Exercise
Your task is to output all the records below, word for word.

Pixel coordinate grounding data:

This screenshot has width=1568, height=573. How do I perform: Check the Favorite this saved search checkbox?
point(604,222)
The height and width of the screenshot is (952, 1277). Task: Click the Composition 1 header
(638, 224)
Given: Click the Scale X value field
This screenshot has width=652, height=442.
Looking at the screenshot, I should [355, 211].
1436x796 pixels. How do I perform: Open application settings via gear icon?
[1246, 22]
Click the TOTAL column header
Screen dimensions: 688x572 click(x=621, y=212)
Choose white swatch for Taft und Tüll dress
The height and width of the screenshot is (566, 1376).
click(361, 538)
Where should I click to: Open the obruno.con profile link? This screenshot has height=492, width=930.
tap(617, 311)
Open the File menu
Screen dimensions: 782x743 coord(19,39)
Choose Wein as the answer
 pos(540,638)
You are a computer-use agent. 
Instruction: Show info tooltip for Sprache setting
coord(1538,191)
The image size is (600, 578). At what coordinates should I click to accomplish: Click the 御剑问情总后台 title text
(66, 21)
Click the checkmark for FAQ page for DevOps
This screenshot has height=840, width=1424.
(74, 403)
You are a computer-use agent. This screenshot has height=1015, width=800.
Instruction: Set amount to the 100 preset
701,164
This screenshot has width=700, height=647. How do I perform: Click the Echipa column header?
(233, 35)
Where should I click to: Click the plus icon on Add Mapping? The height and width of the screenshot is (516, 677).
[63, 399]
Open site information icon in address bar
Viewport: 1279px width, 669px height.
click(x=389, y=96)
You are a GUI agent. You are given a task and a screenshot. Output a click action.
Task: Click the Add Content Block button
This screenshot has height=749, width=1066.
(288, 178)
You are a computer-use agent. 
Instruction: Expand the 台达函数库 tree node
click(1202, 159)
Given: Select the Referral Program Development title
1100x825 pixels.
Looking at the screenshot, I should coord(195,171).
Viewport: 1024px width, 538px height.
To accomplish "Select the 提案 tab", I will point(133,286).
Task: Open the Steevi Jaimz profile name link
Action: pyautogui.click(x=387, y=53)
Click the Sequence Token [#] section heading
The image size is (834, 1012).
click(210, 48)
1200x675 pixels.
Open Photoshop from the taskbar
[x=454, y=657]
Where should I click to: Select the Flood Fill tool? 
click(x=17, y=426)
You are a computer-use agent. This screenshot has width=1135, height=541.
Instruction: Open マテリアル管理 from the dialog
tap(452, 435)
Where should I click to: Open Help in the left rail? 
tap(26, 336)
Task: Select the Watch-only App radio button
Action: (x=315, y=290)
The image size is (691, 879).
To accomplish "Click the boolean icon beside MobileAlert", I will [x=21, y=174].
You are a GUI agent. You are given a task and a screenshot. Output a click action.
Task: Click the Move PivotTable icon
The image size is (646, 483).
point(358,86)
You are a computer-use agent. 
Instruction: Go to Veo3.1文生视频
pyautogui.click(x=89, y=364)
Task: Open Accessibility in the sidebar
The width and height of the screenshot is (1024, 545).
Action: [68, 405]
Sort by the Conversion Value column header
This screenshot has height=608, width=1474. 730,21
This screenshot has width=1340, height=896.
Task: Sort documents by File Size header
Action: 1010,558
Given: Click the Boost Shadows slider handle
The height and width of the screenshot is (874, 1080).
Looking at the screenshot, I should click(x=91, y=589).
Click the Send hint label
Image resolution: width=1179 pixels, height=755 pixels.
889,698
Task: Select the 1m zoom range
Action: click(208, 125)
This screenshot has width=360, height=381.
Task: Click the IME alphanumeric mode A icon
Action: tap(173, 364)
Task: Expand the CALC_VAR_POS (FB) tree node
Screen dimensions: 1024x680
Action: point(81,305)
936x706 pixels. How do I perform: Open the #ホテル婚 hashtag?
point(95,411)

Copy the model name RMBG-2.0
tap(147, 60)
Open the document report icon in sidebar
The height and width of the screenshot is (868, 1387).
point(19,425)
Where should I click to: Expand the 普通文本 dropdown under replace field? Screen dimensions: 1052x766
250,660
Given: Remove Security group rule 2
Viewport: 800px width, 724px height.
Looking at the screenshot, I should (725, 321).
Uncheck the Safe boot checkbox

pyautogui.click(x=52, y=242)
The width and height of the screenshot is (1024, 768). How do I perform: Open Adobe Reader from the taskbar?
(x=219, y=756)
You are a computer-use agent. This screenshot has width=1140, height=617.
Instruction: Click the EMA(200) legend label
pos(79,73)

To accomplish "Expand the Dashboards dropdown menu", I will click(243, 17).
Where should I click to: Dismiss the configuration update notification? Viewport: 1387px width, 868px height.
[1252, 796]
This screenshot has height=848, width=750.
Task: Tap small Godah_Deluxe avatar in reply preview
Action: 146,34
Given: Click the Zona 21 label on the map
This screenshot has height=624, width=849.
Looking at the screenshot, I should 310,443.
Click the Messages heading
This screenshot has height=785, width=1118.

Response to this task
This screenshot has width=1568, height=573. How do I perform: Check the Favorite this saved search checkbox?
point(604,222)
The height and width of the screenshot is (952, 1277). Task: Click the Composition 1 header
(638, 224)
Given: Click the Scale X value field
This screenshot has width=652, height=442.
Looking at the screenshot, I should [355, 211].
1436x796 pixels. How do I perform: Open application settings via gear icon?
[1246, 22]
Click the TOTAL column header
Screen dimensions: 688x572 click(x=621, y=212)
Choose white swatch for Taft und Tüll dress
The height and width of the screenshot is (566, 1376).
click(361, 538)
Where should I click to: Open the obruno.con profile link? This screenshot has height=492, width=930.
tap(617, 311)
Open the File menu
Screen dimensions: 782x743 coord(19,39)
Choose Wein as the answer
 pos(540,638)
You are a computer-use agent. 
Instruction: Show info tooltip for Sprache setting
coord(1538,191)
The image size is (600, 578). At what coordinates should I click to accomplish: Click the 御剑问情总后台 title text
(66, 21)
Click the checkmark for FAQ page for DevOps
This screenshot has height=840, width=1424.
(74, 403)
You are a computer-use agent. This screenshot has height=1015, width=800.
Instruction: Set amount to the 100 preset
701,164
This screenshot has width=700, height=647. How do I perform: Click the Echipa column header?
(233, 35)
Where should I click to: Click the plus icon on Add Mapping? The height and width of the screenshot is (516, 677).
[63, 399]
Open site information icon in address bar
Viewport: 1279px width, 669px height.
click(x=389, y=96)
You are a GUI agent. You are given a task and a screenshot. Output a click action.
Task: Click the Add Content Block button
This screenshot has height=749, width=1066.
(288, 178)
You are a computer-use agent. 
Instruction: Expand the 台达函数库 tree node
click(1202, 159)
Given: Select the Referral Program Development title
1100x825 pixels.
Looking at the screenshot, I should coord(195,171).
Viewport: 1024px width, 538px height.
To accomplish "Select the 提案 tab", I will point(133,286).
Task: Open the Steevi Jaimz profile name link
Action: pyautogui.click(x=387, y=53)
Click the Sequence Token [#] section heading
The image size is (834, 1012).
click(210, 48)
1200x675 pixels.
Open Photoshop from the taskbar
[x=454, y=657]
Where should I click to: Select the Flood Fill tool? 
click(x=17, y=426)
You are a computer-use agent. This screenshot has width=1135, height=541.
Instruction: Open マテリアル管理 from the dialog
tap(452, 435)
Where should I click to: Open Help in the left rail? 
tap(26, 336)
Task: Select the Watch-only App radio button
Action: (x=315, y=290)
The image size is (691, 879).
To accomplish "Click the boolean icon beside MobileAlert", I will [x=21, y=174].
You are a GUI agent. You are given a task and a screenshot. Output a click action.
Task: Click the Move PivotTable icon
The image size is (646, 483).
point(358,86)
You are a computer-use agent. 
Instruction: Go to Veo3.1文生视频
pyautogui.click(x=89, y=364)
Task: Open Accessibility in the sidebar
The width and height of the screenshot is (1024, 545).
Action: [68, 405]
Sort by the Conversion Value column header
This screenshot has height=608, width=1474. 730,21
This screenshot has width=1340, height=896.
Task: Sort documents by File Size header
Action: 1010,558
Given: Click the Boost Shadows slider handle
The height and width of the screenshot is (874, 1080).
Looking at the screenshot, I should click(x=91, y=589).
Click the Send hint label
Image resolution: width=1179 pixels, height=755 pixels.
889,698
Task: Select the 1m zoom range
Action: click(208, 125)
This screenshot has width=360, height=381.
Task: Click the IME alphanumeric mode A icon
Action: tap(173, 364)
Task: Expand the CALC_VAR_POS (FB) tree node
Screen dimensions: 1024x680
Action: point(81,305)
936x706 pixels. How do I perform: Open the #ホテル婚 hashtag?
point(95,411)

Copy the model name RMBG-2.0
tap(147, 60)
Open the document report icon in sidebar
The height and width of the screenshot is (868, 1387).
point(19,425)
Where should I click to: Expand the 普通文本 dropdown under replace field? Screen dimensions: 1052x766
250,660
Given: Remove Security group rule 2
Viewport: 800px width, 724px height.
Looking at the screenshot, I should (725, 321).
Uncheck the Safe boot checkbox

pyautogui.click(x=52, y=242)
The width and height of the screenshot is (1024, 768). How do I perform: Open Adobe Reader from the taskbar?
(x=219, y=756)
You are a computer-use agent. This screenshot has width=1140, height=617.
Instruction: Click the EMA(200) legend label
pos(79,73)

To accomplish "Expand the Dashboards dropdown menu", I will click(243, 17).
Where should I click to: Dismiss the configuration update notification? Viewport: 1387px width, 868px height.
[1252, 796]
This screenshot has height=848, width=750.
Task: Tap small Godah_Deluxe avatar in reply preview
Action: 146,34
Given: Click the Zona 21 label on the map
This screenshot has height=624, width=849.
Looking at the screenshot, I should 310,443.
Click the Messages heading
This screenshot has height=785, width=1118.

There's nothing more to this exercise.